Scopri il Collection Book Uomo P/E 2016

Primavera - Estate 2016

Dall’incessante studio svolto all’interno del proprio lanificio nella ricerca dei tessuti più pregiati e dei materiali più preziosi, nasce la prima lana 12.8 micron Kiton proposta in 20 varianti colore. Nel corso degli anni il lanificio ha meticolosamente capitalizzato tutte le esigue quantità esistenti al mondo di questo filato per poter oggi disporre di un volume consono a realizzare un sufficiente numero di pezze.
Al progetto legato all’esclusività di questo filato si unisce la costante ricerca di mischie d’eccelsa qualità per dar vita a capi capaci di interpreta perfettamente le esigenze di stile del gentleman Kiton.
E’ la Napoli degli anni Quaranta a ispirare la nuova collezione Kiton Uomo SS2016. In quegli anni, gli uomini partenopei possedevano un linguaggio estetico ineccepibile e distintivo: amavano il belvestire ed erano soliti cambiarsi d’abito tre volte al giorno per indossare in ogni momento della giornata l’abito più idoneo. Una giacca per ogni occasione d’uso, passavano così dai lini anche molto colorati da portare per i passeggi durante il giorno, agli abiti scuri per la sera, agli smoking da indossare per assistere a una rappresentazione nel tempio lirico napoletano che è il Teatro del San Carlo.
Così anche per l’estate 2016 la giacca torna a dettare le cadenze e il ritmo dei codici di stile, confermandosi capo icona del savoir-faire Kiton: nei doppiopetto dai rever decisi, ma non esasperati il cashmere incontra il lino per dare ai tessuti un tocco morbido, rotondo e nel contempo fresco, amplificato dal ritorno a una palette colori che richiama le accese cromie del mediterraneo come il giallo, il turchese, il blu cobalto, lo smeraldo e il rosso ciliegia.
Ugualmente alla cravatta, che la tradizione partenopea vuole essere rigorosamente a sette pieghe, era affidata una precisa capacità espressiva, l’homo elegans napoletano ne possedeva un grande numero per poterle alternare più volte durante la giornata, prediligendo colori più accessi e saturi al mattino e toni più scuri per le ore che seguono il tramonto.
Negli anni Quaranta l'uomo napoletano non rinunciava a espriemere la propria eleganza anche nelle occasioni più informali. Amante del mare, trascorreva spesso il proprio tempo libero negli storici circoli velistici di Napoli, interpretando anche i momenti di relax con sofisticata accuratezza. E’ pensando alla piacevolezza del saper vivere di questi uomini di stile e a queste cornici del tempo di Napoli che nasce la linea sportwear Kiton SS2016.
Una collezione che vede il lusso inteso come qualità oggettiva e percepibile al corpo, ai sensi, al tatto, nella volontà di offrire ai gentiluomini contemporanei un abito fatto di contenuti, un capo con il quale convivere, attraversare il tempo e travalicare il concetto di moda.

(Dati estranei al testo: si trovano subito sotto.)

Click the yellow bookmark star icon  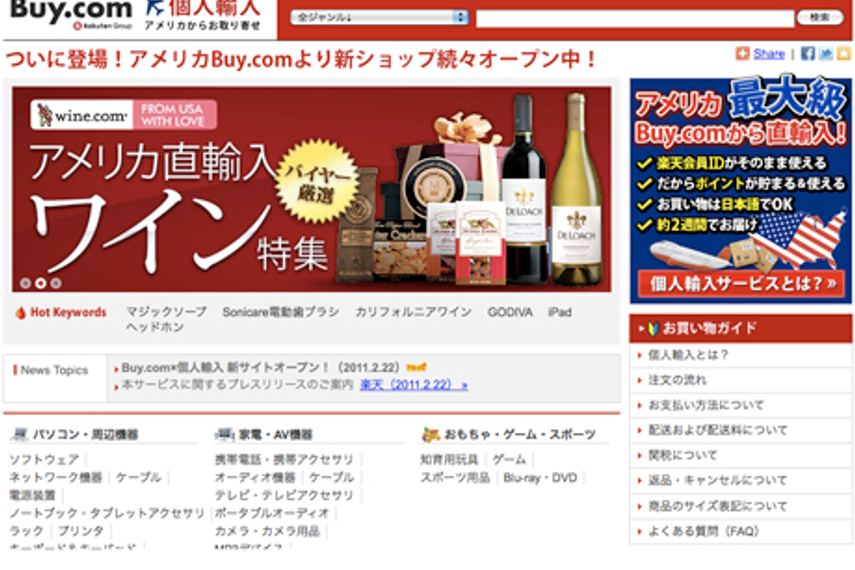(x=844, y=53)
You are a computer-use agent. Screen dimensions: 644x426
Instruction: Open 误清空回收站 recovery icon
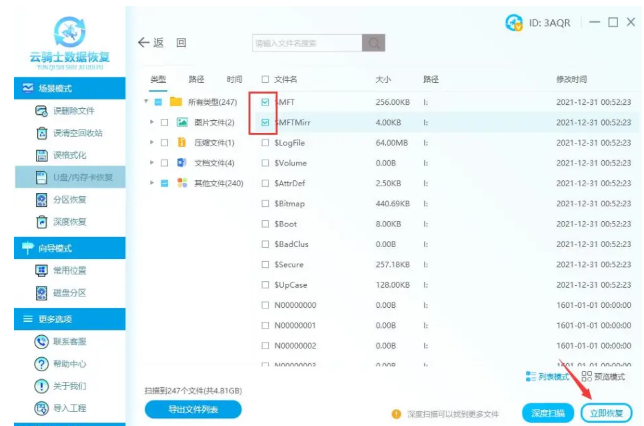(x=42, y=133)
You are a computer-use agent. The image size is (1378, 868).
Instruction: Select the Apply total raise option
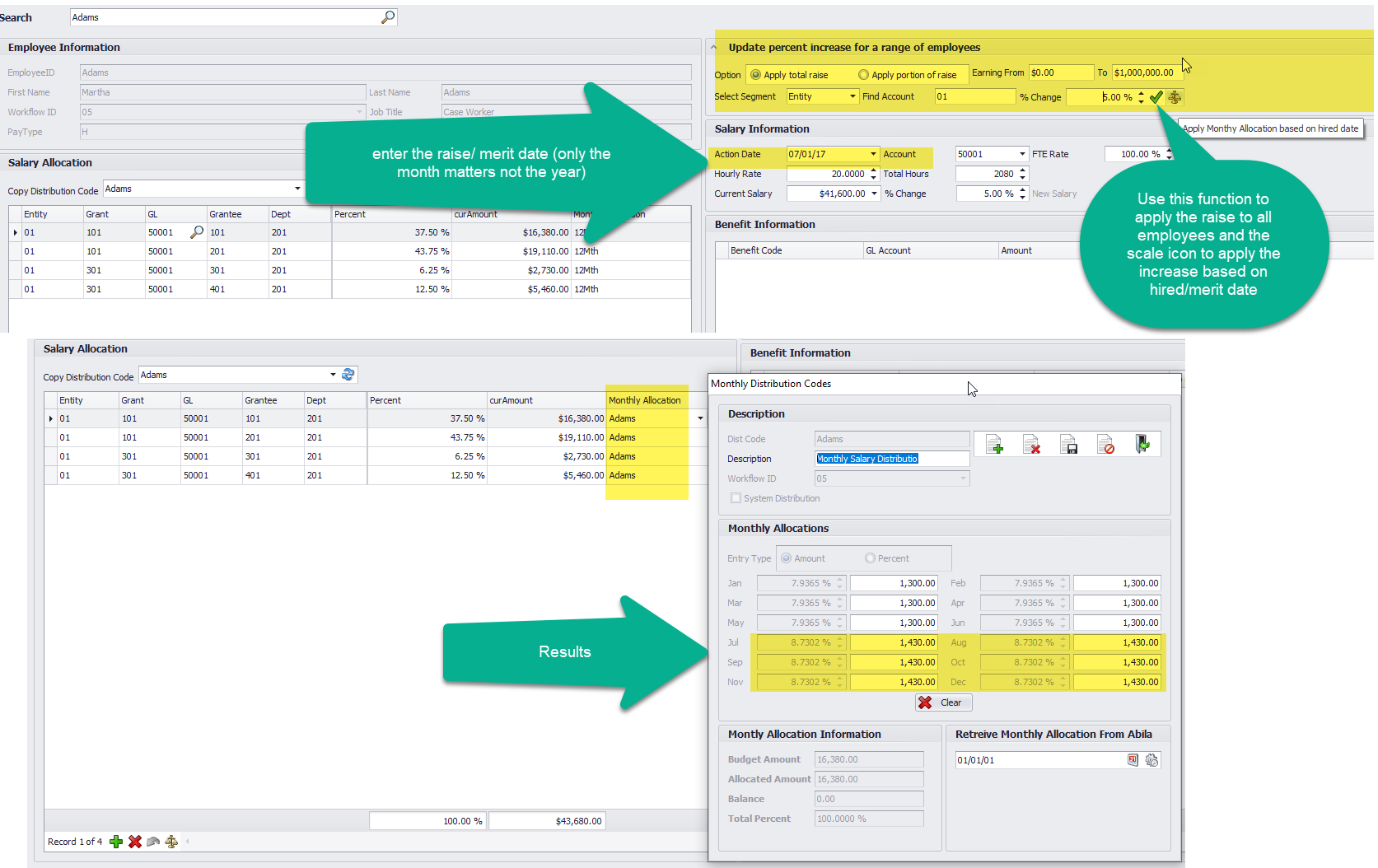click(755, 75)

Dalla Napoli anni ’40 all’inedita lana 12.8 micron
Il cashmere e le lane pregiate entrano così di diritto a far parte del guardaroba casual. Nell’outwear il cashmere raggiunge grammature estremamente ridotte, impalpabili, 140 gr per ottenere un peso paragonabile a quello di una camicia; in una mischia appositamente pensata per la giubbotteria la lana si unisce alla seta con lavorazione double. Nuova concezione anche per la giacca a vento, che diviene autentica declinazione sportswer sartoriale del capo Kiton per antonomasia: monopetto con rever e bottoni realizzata in lana e seta in mischia intima e poi membranata, per proteggere da vento e agenti atmosferici. Grande studio ed esercizio di stile anche per quanto concerne lo sviluppo e la lavorazione della pelle: giubbotti e trench in pelle bicolore, in nabuk con lavorazione a mano, e ancora pelle waterproof e pelle ultra leggera. Immancabile la capsule del modello CIPA, la collection dai richiami Seventy che si arricchisce per la prossima estate di abiti in lino irlandese, cotoni, shantung di seta nei colori classici di questi materiali, come il beige e i toni di blu. Le giacche si ispirano alle vecchie lane leggere che il lanificio di proprietà dell’azienda produceva negli anni Sessanta.